Similarly, in the second and third studies, it is unclear whether the participants’ negative judgments were informed by the stigma around STI or by their views on unprotected sex. Unknowingly giving someone an STI through unprotected sex is indeed dumber and more selfish than giving them swine flu, insofar as the former outcome can be easily avoided by using a condom.

Thus, the researchers’ claim that, “people respond in unduly negative ways to people who transmit sexual diseases,” while perhaps factually true, is not demonstrated by their data. Their results may just as well be interpreted as showing that people respond more negatively to people who behave more recklessly. A failure to prevent a negative outcome that can be easily avoided is judged more negatively than a failure to prevent a negative outcome that’s hard to avoid, independent of the severity of the outcome is. In the same way, social psychology research has shown that our decision to help a victim of misfortune will depend heavily on whether we perceive them as blameless, independent of the severity of their misfortune.

More generally, judging the transmission of a non-lethal STI as more negative than that of lethal flu, as the third study’s participants did, is not particularly irrational or surprising if considered in a broader context. We are social animals above all. Thus, we often judge social risks as more severe than physical risks. Loss of reputation or status is often experienced as a fate “worse than death.” This is not unique to sex or STIs. Students often rate their fear of public speaking as greater than their fear of death. Soldiers often choose to risk death rather than risk being labeled cowards and losing face with their fellow soldiers.

Moreover, there is no reason to assume, as the researchers do, that, “stigmatisation of STIs specifically triggers the biased perceptions of sexual risk.” Stigma, on the whole, is not necessary to produce over judgment. People view spiders as more dangerous than bathtubs. Snake phobia is more common and easily acquired than bathtub phobia. Alas, in urban USA more people die from slipping in the tub (one in 11,469) than by snake bite (one in fifty million). Yet there is no social stigma against spiders. Similarly, people routinely over estimate the risk of flying compared to the risk of driving, yet there’s no stigma attached to flying.

Stigma is unnecessary for over judging risk.  It is also insufficient. If stigma and risk assessment are linked, we may just as rightly assume that stigma will lead to under assessment of risk. Incest is highly stigmatized. Yet its prevalence is routinely under-estimated.

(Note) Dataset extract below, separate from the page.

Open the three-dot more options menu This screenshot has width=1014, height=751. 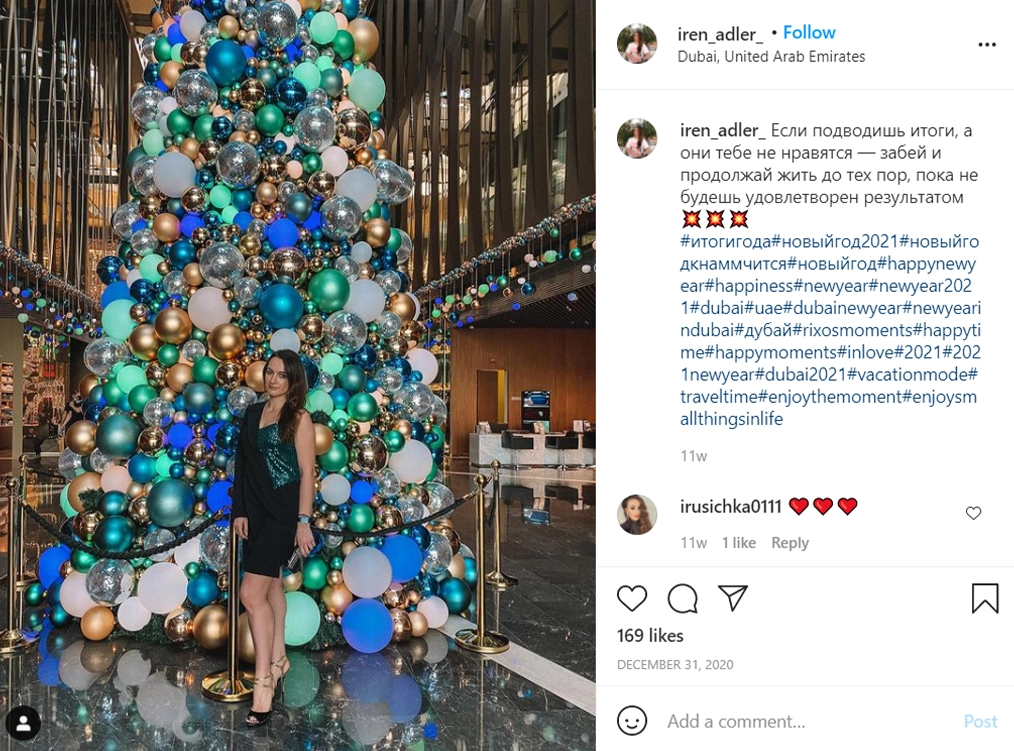pos(987,45)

Additionally, if stigma and over judgment of risk are indeed causally linked, the link may not follow, as the researchers suggest, from stigma to over judgment. Over judgment of risk may just as well be the cause, rather than the result, of stigma. How would that work? Well, it is possible that rather than being a software problem (product of social stigma) risk judgment may in fact be more of a hardware problem (biological programming product). As mentioned earlier, our brains are biologically wired to notice and magnify certain risks more readily than others. Specifically, risks that were present in our ancestral environment (such as anything related to sex) invoke a stronger aversive response than new risks (such as risks relating to driving). Such a strong aversive response may cause us to stigmatize (view negatively) any behavior that provokes it.

In sum, STIs and other sexual risks may well be commonly over-judged, and such errors need to be pointed out and corrected. Social stigma surrounding STIs and other sexual topics may well need to be addressed and eased to improve public health (although, as Brian Earp notes in The Atlantic, the effects of stigma on behavior are not uniform).

Still, Conley’s work here, while provocative, does little to truly demonstrate—or clarify the nature of—the potential link between over judgment of risk and social stigma, sexual or otherwise.